◆ **WHAT THE TASK REQUIRES**
The answer should contain all of the records below, each one copied word for word.

◆ **SUPPLIED DATA**
-=-=-
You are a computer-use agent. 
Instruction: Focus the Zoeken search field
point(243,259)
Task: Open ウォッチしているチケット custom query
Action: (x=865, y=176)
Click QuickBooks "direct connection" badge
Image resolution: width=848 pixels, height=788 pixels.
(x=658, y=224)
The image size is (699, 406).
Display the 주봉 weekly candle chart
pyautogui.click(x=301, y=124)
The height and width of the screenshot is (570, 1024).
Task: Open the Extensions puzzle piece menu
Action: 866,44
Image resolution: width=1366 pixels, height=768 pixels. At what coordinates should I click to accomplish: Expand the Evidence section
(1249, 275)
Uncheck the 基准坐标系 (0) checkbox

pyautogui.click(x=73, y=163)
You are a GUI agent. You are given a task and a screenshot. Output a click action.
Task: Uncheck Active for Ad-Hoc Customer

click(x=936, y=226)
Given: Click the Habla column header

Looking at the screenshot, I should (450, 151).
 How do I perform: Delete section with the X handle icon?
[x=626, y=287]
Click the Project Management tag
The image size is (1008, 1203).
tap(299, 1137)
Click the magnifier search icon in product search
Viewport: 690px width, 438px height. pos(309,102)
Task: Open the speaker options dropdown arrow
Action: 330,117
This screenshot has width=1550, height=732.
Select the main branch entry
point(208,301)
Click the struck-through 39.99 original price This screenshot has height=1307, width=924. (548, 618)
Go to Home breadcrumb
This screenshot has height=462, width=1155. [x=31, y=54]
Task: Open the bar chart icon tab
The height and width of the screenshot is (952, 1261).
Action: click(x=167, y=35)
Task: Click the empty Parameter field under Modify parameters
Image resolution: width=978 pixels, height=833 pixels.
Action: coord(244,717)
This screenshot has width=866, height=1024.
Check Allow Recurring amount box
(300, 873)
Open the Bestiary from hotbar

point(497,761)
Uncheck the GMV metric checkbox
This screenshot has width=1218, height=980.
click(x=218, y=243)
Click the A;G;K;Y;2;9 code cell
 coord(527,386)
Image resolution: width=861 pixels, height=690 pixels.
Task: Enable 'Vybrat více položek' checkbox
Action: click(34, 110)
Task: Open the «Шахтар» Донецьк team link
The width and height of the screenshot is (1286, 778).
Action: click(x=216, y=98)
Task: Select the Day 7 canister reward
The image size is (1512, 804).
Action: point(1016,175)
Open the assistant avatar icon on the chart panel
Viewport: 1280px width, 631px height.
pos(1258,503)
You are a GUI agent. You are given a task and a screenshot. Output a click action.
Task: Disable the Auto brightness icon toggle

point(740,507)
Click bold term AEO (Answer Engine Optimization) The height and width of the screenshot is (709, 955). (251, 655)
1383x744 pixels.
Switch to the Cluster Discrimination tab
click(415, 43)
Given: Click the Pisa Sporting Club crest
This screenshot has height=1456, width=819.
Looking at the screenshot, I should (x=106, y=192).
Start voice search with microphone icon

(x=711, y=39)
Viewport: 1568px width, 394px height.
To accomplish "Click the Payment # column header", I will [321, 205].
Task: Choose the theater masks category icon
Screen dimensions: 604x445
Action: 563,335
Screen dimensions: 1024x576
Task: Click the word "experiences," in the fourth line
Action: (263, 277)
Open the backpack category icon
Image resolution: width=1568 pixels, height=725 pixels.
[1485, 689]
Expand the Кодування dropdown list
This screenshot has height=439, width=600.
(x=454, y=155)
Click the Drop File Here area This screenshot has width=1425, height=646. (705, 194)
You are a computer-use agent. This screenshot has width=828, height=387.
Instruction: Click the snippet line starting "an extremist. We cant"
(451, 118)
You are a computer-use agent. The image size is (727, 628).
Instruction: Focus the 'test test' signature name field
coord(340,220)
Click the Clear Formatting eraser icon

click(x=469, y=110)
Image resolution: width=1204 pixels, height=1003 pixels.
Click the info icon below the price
-=-=-
◆ **ANSWER SPACE**
You are a computer-use agent. 
Instruction: Focus the Zoeken search field
point(243,259)
Task: Open ウォッチしているチケット custom query
Action: (x=865, y=176)
Click QuickBooks "direct connection" badge
Image resolution: width=848 pixels, height=788 pixels.
(x=658, y=224)
The image size is (699, 406).
Display the 주봉 weekly candle chart
pyautogui.click(x=301, y=124)
The height and width of the screenshot is (570, 1024).
Task: Open the Extensions puzzle piece menu
Action: 866,44
Image resolution: width=1366 pixels, height=768 pixels. At what coordinates should I click to accomplish: Expand the Evidence section
(1249, 275)
Uncheck the 基准坐标系 (0) checkbox

pyautogui.click(x=73, y=163)
You are a GUI agent. You are given a task and a screenshot. Output a click action.
Task: Uncheck Active for Ad-Hoc Customer

click(x=936, y=226)
Given: Click the Habla column header

Looking at the screenshot, I should (450, 151).
 How do I perform: Delete section with the X handle icon?
[x=626, y=287]
Click the Project Management tag
The image size is (1008, 1203).
tap(299, 1137)
Click the magnifier search icon in product search
Viewport: 690px width, 438px height. pos(309,102)
Task: Open the speaker options dropdown arrow
Action: 330,117
This screenshot has width=1550, height=732.
Select the main branch entry
point(208,301)
Click the struck-through 39.99 original price This screenshot has height=1307, width=924. (548, 618)
Go to Home breadcrumb
This screenshot has height=462, width=1155. [x=31, y=54]
Task: Open the bar chart icon tab
The height and width of the screenshot is (952, 1261).
Action: click(x=167, y=35)
Task: Click the empty Parameter field under Modify parameters
Image resolution: width=978 pixels, height=833 pixels.
Action: coord(244,717)
This screenshot has width=866, height=1024.
Check Allow Recurring amount box
(300, 873)
Open the Bestiary from hotbar

point(497,761)
Uncheck the GMV metric checkbox
This screenshot has width=1218, height=980.
click(x=218, y=243)
Click the A;G;K;Y;2;9 code cell
 coord(527,386)
Image resolution: width=861 pixels, height=690 pixels.
Task: Enable 'Vybrat více položek' checkbox
Action: click(34, 110)
Task: Open the «Шахтар» Донецьк team link
The width and height of the screenshot is (1286, 778).
Action: click(x=216, y=98)
Task: Select the Day 7 canister reward
The image size is (1512, 804).
Action: point(1016,175)
Open the assistant avatar icon on the chart panel
Viewport: 1280px width, 631px height.
pos(1258,503)
You are a GUI agent. You are given a task and a screenshot. Output a click action.
Task: Disable the Auto brightness icon toggle

point(740,507)
Click bold term AEO (Answer Engine Optimization) The height and width of the screenshot is (709, 955). (251, 655)
1383x744 pixels.
Switch to the Cluster Discrimination tab
click(415, 43)
Given: Click the Pisa Sporting Club crest
This screenshot has height=1456, width=819.
Looking at the screenshot, I should (x=106, y=192).
Start voice search with microphone icon

(x=711, y=39)
Viewport: 1568px width, 394px height.
To accomplish "Click the Payment # column header", I will [321, 205].
Task: Choose the theater masks category icon
Screen dimensions: 604x445
Action: 563,335
Screen dimensions: 1024x576
Task: Click the word "experiences," in the fourth line
Action: (263, 277)
Open the backpack category icon
Image resolution: width=1568 pixels, height=725 pixels.
[1485, 689]
Expand the Кодування dropdown list
This screenshot has height=439, width=600.
(x=454, y=155)
Click the Drop File Here area This screenshot has width=1425, height=646. (705, 194)
You are a computer-use agent. This screenshot has width=828, height=387.
Instruction: Click the snippet line starting "an extremist. We cant"
(451, 118)
You are a computer-use agent. The image size is (727, 628).
Instruction: Focus the 'test test' signature name field
coord(340,220)
Click the Clear Formatting eraser icon

click(x=469, y=110)
Image resolution: width=1204 pixels, height=1003 pixels.
Click the info icon below the price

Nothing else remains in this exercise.